Three Presentations Entrepreneurs Must Master

I wanted to share this wonderful information by my good friend and business colleague, Diane Diresta:

Whether you’re a solopreneur or an INC 5000 CEO on the fast track, your ability to present yourself, your company, and your value, will determine the trajectory of your business

Here are three presentations every entrepreneur must master:

The Positioning Statement. At the simplest level, the positioning statement is your company’s brand message. What do you do, whom do you serve, and how does the customer benefit? It must be clear, concise, compelling and convincing. Aim for 15 seconds or less. To be concise, write your positioning statement as a tweet. In order to be compelling and convincing you’ll need to talk outcomes, not features. It should prompt the listener to say, “How do you do this?”

Here are some examples:

A sales trainer: “I work with sales companies who want to sell more in less time.”

An actress: “I work with savvy professionals to speak with the poise, passion and persuasive power of a Broadway actor.”

A divorce mediator: “I help you get your life back.”
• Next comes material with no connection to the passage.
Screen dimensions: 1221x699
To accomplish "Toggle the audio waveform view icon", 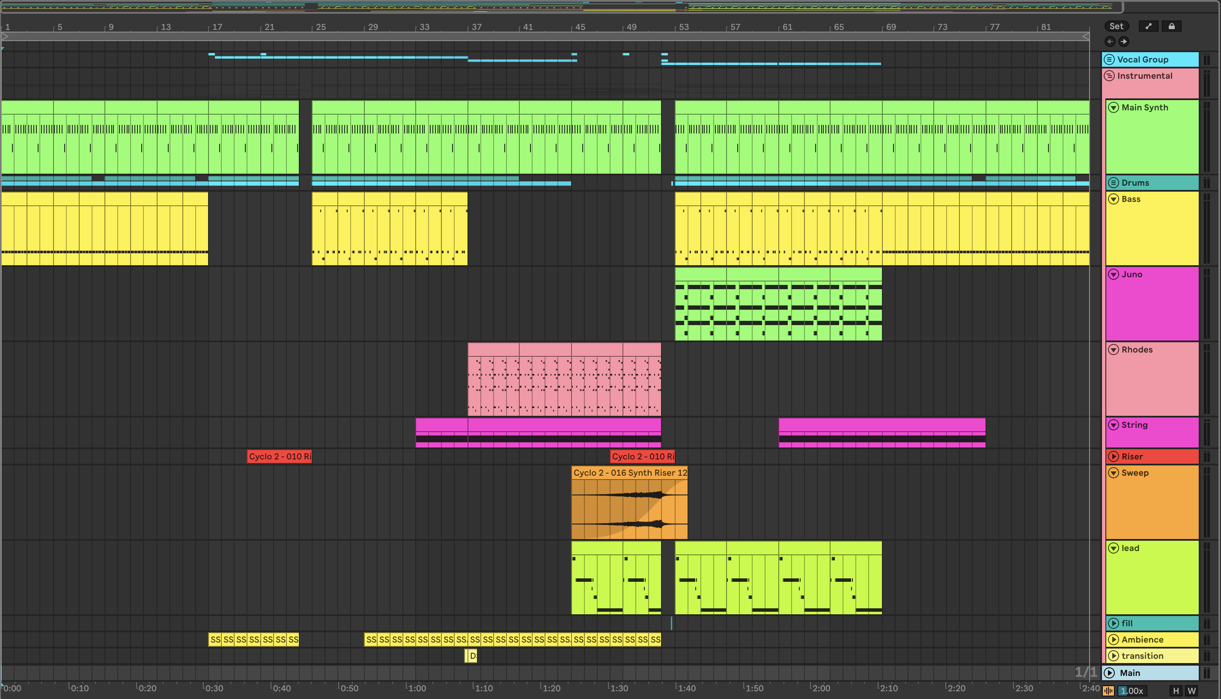I will (x=1109, y=691).
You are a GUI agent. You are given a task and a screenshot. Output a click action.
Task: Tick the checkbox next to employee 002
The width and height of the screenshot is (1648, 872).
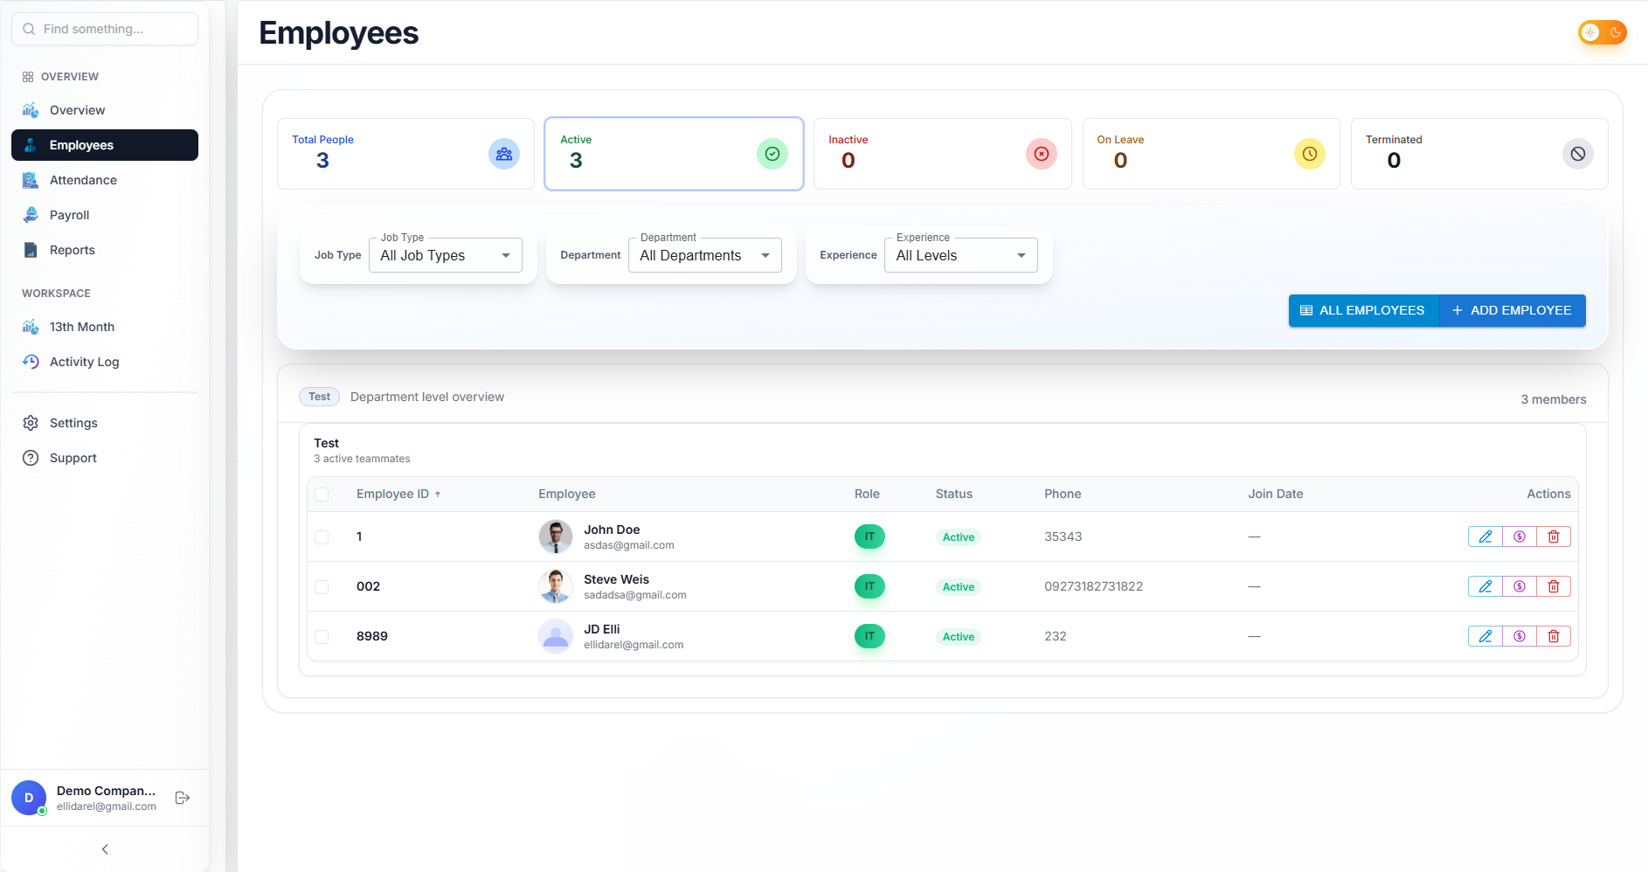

Use sensory language and evocative metaphors to create emotion. The brain ignores overused expressions as simply words. Brain scans, however, reveal that sensory metaphors like ‘silky voice’ actually trigger the sensory cortex. Hollywood producer, Peter Guber said that he lost a log of big deals in the beginning of his career because he gave investors “a lot of data but didn’t engage them emotionally”. So be expressive – descriptive – and tap into the listeners’ emotions.

Marketing with a Speech. If you’re not speaking to promote your business, you’re leaving money on the table. Public speaking is the most cost effective and yet underutilized form of marketing. Offering seminars and presentations to your target audience, allows you to show them how you can solve their problems and serve their needs. This is much less time consuming than scheduling one-on-one meetings. When the audience sees you in action, it’s like test driving a car. You build trust through your message and live performance.

To succeed with speak marketing, you’ll need to bone up on your platform skills. Poor presentation skills will foster a lack of trust. And don’t make it a sales pitch. The key to success is to engage the audience by giving them an experience. One sales manager taped a dollar bill under each chair. During his pitch to convince the sales team to sell more, he told them to reach under their seats. When they had the dollar bill in their hands he bellowed, “It just goes to show you there’s money to be made when you get off your butt.”

Provide value, offer a few tips, and challenge their thinking. Be sure to have a low entry call to action such as a free strategy session or a discounted product. The goal is to gather sales leads. The easiest way to capture business cards is to raffle off a prize.

Pitching for Dollars. At some point, a company will need funding in order to grow. To get investors to part with their money requires a compelling story. Facts tell, but stories sell. In telling the business story, the entrepreneur must convey passion and confidence. The presentation deck won’t sell itself. I once asked an investor how much weight he gave the presentation. He told me that a strong management team was most important but decided against funding one company because the CEO was a weak presenter. This made the investors lose confidence in the company. Make strong eye contact, eliminate /ums/, and speak with conviction.

The power of passion cannot be underplayed. Research shows a direct correlation between “perceived passion” and the likelihood of receiving funding from investors. A study by Chapman University published an experiment in the Journal of Business Venturing. Researchers asked angel investors to rate the passion and enthusiasm of the presenters while controlling for risk, revenue potential and market opportunity. Perceived passion came in third, outranking education, age, style, or start-up experience.

Another mistake is not knowing the audience. Angel investors are different from VCs. Understand their goals and do research to determine if they understand your industry. Remember to think from their point of view. Investors don’t care about your product. Tell them how they’ll make money. And be sure to get to the point. Investors have short attention spans. “They decide in 90 seconds if they are going to listen and decide in the first five minutes if it’s a NO”, according to Karen Rands, Founder of LAUNCH.fn. The ideal timing for a business pitch is 15-20 minutes.

By mastering these three entrepreneurial presentations, business owners will be able to take their companies to the next level and soar.